▸ TASK DETAILS:
For the entries below, report every line that includes the word "tree".

Stored items
···

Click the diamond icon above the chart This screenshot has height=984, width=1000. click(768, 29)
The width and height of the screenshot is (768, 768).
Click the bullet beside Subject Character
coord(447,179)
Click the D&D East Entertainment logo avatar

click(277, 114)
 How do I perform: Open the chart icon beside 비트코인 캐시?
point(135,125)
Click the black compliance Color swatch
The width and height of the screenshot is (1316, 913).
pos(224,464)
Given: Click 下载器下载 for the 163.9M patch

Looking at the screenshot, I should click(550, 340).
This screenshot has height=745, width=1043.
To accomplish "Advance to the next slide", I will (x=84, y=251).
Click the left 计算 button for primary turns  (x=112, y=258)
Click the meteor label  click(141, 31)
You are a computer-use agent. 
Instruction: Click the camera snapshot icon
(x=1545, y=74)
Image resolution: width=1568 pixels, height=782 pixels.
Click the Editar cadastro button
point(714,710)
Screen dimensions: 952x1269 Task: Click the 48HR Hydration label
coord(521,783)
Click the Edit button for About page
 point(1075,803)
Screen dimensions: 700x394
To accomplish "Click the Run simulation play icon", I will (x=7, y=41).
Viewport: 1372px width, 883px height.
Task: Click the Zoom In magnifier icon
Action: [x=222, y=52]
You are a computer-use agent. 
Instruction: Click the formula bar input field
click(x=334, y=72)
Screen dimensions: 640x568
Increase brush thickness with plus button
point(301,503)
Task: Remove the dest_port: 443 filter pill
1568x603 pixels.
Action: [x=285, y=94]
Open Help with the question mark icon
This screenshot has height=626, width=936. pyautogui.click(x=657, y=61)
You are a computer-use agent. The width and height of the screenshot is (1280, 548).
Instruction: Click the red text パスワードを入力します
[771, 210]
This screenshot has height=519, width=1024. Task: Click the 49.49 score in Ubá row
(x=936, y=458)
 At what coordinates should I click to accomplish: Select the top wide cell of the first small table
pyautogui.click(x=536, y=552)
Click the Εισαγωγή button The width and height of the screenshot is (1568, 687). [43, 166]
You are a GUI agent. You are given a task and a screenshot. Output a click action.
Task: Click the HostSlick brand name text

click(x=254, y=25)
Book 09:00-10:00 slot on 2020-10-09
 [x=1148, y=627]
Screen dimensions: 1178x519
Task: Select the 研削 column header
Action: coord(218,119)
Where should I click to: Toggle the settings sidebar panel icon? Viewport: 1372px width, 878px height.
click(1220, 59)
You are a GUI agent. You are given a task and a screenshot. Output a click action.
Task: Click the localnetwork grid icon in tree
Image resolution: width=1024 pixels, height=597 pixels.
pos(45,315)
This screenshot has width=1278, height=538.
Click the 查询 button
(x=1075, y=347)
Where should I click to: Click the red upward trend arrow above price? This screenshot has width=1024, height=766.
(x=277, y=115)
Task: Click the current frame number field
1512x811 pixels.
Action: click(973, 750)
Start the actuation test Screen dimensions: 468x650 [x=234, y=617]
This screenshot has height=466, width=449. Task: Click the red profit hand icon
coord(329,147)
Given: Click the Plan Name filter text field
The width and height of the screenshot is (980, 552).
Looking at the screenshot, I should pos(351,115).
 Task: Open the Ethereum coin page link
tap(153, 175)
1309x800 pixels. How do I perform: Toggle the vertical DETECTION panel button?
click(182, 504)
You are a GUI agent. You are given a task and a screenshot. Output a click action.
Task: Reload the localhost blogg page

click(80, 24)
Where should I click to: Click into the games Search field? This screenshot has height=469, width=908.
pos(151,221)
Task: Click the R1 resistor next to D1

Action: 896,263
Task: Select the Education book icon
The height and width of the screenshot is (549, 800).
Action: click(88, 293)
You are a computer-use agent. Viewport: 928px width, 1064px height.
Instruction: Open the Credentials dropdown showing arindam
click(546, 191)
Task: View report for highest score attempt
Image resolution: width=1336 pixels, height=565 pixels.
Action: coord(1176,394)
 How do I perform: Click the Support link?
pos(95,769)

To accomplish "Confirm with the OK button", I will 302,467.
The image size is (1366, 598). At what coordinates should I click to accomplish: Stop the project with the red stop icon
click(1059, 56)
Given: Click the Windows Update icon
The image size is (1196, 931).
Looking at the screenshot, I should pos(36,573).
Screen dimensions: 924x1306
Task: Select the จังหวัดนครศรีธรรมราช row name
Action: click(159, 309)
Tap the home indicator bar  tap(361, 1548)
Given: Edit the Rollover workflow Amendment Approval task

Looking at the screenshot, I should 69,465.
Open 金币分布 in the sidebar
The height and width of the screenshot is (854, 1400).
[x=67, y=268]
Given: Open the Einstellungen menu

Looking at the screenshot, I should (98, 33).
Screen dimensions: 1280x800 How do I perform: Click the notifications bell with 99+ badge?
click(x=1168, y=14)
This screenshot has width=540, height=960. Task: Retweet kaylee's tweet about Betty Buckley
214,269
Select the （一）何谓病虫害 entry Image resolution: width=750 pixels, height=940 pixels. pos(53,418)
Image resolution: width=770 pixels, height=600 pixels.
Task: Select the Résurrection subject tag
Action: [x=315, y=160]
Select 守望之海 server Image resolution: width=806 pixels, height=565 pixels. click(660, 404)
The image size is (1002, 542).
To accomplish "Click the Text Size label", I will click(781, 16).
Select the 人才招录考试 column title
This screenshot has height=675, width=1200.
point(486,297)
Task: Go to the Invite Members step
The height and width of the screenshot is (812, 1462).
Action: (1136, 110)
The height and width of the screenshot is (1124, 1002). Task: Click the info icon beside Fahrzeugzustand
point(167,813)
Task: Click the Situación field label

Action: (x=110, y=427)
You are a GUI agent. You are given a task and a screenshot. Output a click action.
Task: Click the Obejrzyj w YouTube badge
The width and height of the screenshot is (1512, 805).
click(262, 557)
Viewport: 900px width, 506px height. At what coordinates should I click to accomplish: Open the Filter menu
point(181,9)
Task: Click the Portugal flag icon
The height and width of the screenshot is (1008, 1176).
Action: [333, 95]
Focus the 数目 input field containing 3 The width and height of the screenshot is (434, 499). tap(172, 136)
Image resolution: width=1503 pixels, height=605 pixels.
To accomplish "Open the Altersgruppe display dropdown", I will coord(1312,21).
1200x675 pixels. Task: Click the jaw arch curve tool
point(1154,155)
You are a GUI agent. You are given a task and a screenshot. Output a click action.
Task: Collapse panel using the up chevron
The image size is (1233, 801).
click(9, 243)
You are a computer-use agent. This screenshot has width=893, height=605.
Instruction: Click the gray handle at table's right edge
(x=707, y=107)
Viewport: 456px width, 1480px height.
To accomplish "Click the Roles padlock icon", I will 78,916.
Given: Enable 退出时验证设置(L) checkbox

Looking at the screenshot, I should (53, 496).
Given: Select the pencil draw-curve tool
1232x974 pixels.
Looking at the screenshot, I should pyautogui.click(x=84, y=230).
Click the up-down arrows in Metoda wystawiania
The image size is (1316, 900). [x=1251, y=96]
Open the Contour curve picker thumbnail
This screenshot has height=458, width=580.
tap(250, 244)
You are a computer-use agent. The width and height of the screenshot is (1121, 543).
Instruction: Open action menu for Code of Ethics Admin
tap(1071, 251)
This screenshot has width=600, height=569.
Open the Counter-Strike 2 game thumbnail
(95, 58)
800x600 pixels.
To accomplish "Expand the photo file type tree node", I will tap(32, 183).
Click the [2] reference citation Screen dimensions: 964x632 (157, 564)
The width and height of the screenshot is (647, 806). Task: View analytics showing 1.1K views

···

▸ TASK OUTPUT:
Task: Click the localnetwork grid icon in tree
To accomplish "Expand the photo file type tree node", I will tap(32, 183).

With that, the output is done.